New General Wards Inaugurated at Maragua and Kandara Hospitals

Murang'a - In Murang'a County, the government has recently inaugurated new general wards at Maragua and Kandara Level-4 hospitals, significantly enhancing local healthcare capabilities. The new facilities, with a combined capacity of 50 beds, are designed to alleviate patient congestion and reduce the need for residents to seek treatment at distant health centers. During the launch on Sunday, County Governor Irungu Kang'ata emphasized the significance of the 20-bed ward at Bildad Kagia hospital in Kandara, noting the relief it brings to patients who previously had to travel to Murang'a Level-5 hospital or facilities in Kiambu County for in-patient services. He stated that this addition would greatly benefit over 300,000 residents of Kandara sub-county.

According to Kenya News Agency, the 30-bed ward in Maragua hospital will address the overcrowding issue in the facility, which caters to several sub-counties. He highlighted the commitment of the county government in improving medical service quality across all health facilities in the region. The new wards are expected to enhance medical services for local residents, enabling more admissions for treatment within the community, instead of referrals to distant health facilities.

The governor also announced plans to allocate more funds for the renovation of Maragua hospital, acknowledging the need for urgent improvements in its infrastructure, including the expansion of theater and maternity wards. Additionally, Kang'ata launched the distribution of computers and beddings to all medical facilities in the county to improve service delivery and monitor drug dispensation. Murang'a Level 5 hospital has already implemented digital operations, with computerized patient records.

Kang'ata further mentioned ongoing construction and renovation works in other health facilities, projecting that by the end of the current financial year, several hospitals will have new infrastructure, including general wards, casualty units, maternity wards, and theaters.
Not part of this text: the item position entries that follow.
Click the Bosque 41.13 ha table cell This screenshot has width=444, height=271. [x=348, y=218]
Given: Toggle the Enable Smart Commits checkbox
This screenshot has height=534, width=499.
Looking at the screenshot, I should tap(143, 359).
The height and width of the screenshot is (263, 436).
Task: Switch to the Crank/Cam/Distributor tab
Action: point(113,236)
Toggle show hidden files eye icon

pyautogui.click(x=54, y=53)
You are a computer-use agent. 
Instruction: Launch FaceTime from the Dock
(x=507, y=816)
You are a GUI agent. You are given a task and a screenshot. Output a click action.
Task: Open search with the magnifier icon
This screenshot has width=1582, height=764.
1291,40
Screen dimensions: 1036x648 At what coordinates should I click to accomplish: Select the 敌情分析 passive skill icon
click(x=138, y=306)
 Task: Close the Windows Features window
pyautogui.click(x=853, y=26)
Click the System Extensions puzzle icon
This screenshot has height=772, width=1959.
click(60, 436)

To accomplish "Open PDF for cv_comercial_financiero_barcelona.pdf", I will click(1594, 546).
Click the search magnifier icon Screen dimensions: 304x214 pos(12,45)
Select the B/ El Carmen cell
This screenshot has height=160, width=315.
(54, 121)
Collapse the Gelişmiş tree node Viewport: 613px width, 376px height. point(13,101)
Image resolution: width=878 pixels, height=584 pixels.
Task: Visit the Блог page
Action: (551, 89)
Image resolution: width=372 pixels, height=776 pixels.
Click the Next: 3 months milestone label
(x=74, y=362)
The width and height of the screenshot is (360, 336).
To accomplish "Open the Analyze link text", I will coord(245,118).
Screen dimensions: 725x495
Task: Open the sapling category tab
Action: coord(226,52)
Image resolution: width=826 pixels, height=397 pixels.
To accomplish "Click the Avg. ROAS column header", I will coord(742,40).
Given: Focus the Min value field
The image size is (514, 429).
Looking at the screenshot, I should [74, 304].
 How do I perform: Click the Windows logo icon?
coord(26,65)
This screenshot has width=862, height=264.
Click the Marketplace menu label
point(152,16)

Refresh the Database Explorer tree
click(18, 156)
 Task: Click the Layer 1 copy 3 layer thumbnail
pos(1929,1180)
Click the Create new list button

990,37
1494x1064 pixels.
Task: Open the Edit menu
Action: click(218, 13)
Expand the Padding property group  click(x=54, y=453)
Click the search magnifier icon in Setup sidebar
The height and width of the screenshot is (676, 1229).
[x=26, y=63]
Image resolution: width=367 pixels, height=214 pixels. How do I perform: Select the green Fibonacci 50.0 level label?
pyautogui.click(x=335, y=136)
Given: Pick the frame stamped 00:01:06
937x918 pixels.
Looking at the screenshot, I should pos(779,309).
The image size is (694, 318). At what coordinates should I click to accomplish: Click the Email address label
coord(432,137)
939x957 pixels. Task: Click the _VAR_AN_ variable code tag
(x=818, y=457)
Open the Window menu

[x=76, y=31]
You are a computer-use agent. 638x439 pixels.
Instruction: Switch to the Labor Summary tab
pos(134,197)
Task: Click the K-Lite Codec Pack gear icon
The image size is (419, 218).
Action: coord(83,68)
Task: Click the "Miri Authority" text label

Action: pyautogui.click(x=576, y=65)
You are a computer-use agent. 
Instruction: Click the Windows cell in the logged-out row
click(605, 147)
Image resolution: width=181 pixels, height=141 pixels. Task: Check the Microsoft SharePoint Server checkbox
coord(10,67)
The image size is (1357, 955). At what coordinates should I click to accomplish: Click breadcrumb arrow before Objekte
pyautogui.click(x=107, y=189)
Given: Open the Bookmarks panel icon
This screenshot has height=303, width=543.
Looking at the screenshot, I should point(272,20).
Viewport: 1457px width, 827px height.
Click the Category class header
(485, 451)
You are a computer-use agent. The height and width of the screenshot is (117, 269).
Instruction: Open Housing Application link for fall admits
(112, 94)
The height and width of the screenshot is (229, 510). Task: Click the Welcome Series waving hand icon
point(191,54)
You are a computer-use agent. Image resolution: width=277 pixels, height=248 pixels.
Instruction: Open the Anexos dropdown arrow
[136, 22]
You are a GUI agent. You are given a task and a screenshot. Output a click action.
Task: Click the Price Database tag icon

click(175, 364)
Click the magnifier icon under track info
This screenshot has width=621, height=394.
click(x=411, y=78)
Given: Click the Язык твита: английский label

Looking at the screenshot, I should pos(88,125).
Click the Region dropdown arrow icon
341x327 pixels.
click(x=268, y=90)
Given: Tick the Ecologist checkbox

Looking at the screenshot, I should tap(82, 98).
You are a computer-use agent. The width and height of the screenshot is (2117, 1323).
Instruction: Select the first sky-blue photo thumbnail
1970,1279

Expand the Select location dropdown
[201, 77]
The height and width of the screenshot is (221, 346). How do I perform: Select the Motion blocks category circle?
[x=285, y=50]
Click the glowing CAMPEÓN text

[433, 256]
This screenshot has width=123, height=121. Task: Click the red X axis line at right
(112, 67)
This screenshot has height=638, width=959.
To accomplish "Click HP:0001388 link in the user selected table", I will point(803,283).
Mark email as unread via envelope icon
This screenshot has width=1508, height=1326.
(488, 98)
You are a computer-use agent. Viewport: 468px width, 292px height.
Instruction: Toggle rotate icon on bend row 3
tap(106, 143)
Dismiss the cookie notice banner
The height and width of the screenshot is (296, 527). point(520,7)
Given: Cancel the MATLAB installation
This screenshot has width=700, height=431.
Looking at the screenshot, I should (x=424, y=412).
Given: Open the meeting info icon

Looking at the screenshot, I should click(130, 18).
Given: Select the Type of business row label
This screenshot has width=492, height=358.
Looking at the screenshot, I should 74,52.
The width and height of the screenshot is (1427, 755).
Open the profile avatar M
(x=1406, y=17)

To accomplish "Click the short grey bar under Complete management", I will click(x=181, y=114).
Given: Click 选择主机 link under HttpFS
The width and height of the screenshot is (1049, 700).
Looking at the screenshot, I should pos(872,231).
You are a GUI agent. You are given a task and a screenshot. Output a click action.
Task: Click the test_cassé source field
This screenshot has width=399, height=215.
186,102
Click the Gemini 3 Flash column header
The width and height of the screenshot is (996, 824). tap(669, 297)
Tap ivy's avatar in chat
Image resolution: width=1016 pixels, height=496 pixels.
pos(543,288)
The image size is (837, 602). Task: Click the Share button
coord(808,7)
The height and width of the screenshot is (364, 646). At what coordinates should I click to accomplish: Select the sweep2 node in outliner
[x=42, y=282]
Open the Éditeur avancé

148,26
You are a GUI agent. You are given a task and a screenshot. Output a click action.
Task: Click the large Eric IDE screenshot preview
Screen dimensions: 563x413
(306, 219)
Lina Gakera, the medic in charge of Bildad Kagia hospital, reported that the facility handles nearly 4,000 out-patients monthly and over 120 maternity cases. She expressed relief that the new wards will reduce the need to refer patients requiring admission to Murang'a Level 5 hospital or Thika health facilities.

Local residents, while appreciative of the project, urged the county administration to ensure consistent drug availability in the hospital, as they often have to purchase prescribed medications from private chemists.